---- Task data

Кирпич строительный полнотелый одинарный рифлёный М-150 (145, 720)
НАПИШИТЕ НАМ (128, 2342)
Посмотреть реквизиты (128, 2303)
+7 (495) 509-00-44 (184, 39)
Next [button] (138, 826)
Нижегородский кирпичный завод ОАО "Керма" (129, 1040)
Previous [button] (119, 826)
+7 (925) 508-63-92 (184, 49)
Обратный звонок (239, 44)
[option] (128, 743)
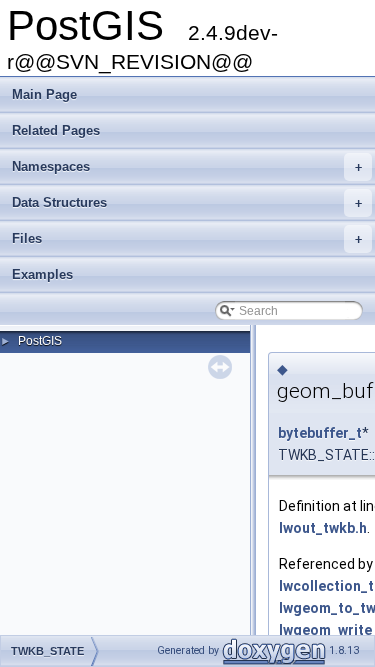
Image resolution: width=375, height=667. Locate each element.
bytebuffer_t (320, 433)
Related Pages (56, 130)
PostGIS (40, 341)
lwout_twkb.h (323, 528)
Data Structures (187, 202)
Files (187, 238)
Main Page (44, 94)
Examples (42, 274)
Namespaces (187, 166)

--------

Once you reach the line containing "Previous [button] (119, 826)", print it and every line after it exactly, through the end of the entries, without any pictures.

Previous [button] (119, 826)
+7 (925) 508-63-92 (184, 49)
Обратный звонок (239, 44)
[option] (128, 743)
Image resolution: width=375, height=667. Locate each element.
bytebuffer_t (320, 433)
Related Pages (56, 130)
PostGIS (40, 341)
lwout_twkb.h (323, 528)
Data Structures (187, 202)
Files (187, 238)
Main Page (44, 94)
Examples (42, 274)
Namespaces (187, 166)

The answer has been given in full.